This workflow contains community nodes that are only compatible with the self-hosted version of n8n.
Description:
Unified Academic Search Across Major Research Databases
This powerful workflow enables researchers to search multiple academic databases simultaneously, automatically deduplicate results, and export formatted bibliographies. By leveraging PDF Vector's multi-database search capabilities, researchers can save hours of manual searching and ensure comprehensive literature coverage across PubMed, ArXiv, Google Scholar, Semantic Scholar, and ERIC databases.

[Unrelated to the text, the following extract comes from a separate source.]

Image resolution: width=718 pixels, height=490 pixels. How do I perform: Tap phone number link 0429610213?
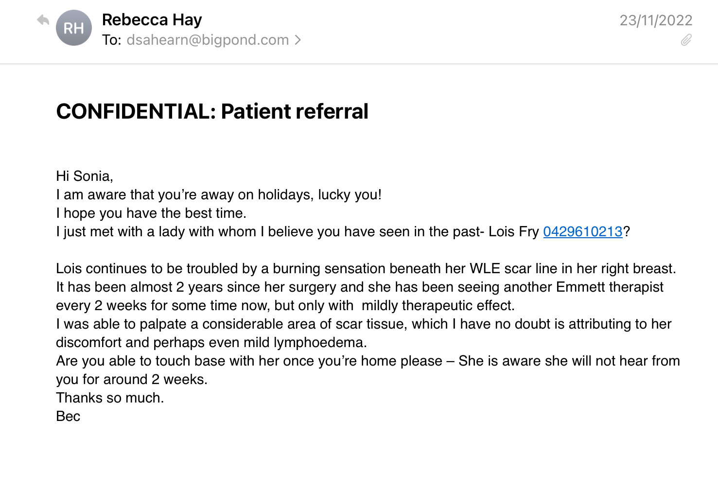[x=582, y=232]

Target Audience & Problem Solved
This template is designed for:
- Graduate students conducting systematic literature reviews
- Researchers ensuring comprehensive coverage of their field
- Librarians helping patrons with complex searches
- Academic teams building shared bibliographies
It solves the critical problem of fragmented academic search by providing a single interface to query all major databases, eliminating duplicate results, and standardizing output formats.
Prerequisites
- n8n instance with PDF Vector node installed
- PDF Vector API credentials with search permissions
- Basic understanding of academic search syntax
- Optional: PostgreSQL for search history logging
- Minimum 50 API credits for comprehensive searches
Step-by-Step Setup Instructions
-
Configure PDF Vector Credentials
- Go to n8n Credentials section
- Create new PDF Vector credentials
- Enter your API key from pdfvector.io
- Test the connection to verify setup
-
Import the Workflow Template
- Copy the template JSON code
- In n8n, click "Import Workflow"
- Paste the JSON and save
- Review all nodes for any configuration needs
-
Customize Search Parameters
- Open the "Set Search Parameters" node
- Modify the default search query for your field
- Adjust the year range (default: 2020-present)
- Set results per source limit (default: 25)
-
Configure Export Options
- Choose your preferred export formats (BibTeX, CSV, JSON)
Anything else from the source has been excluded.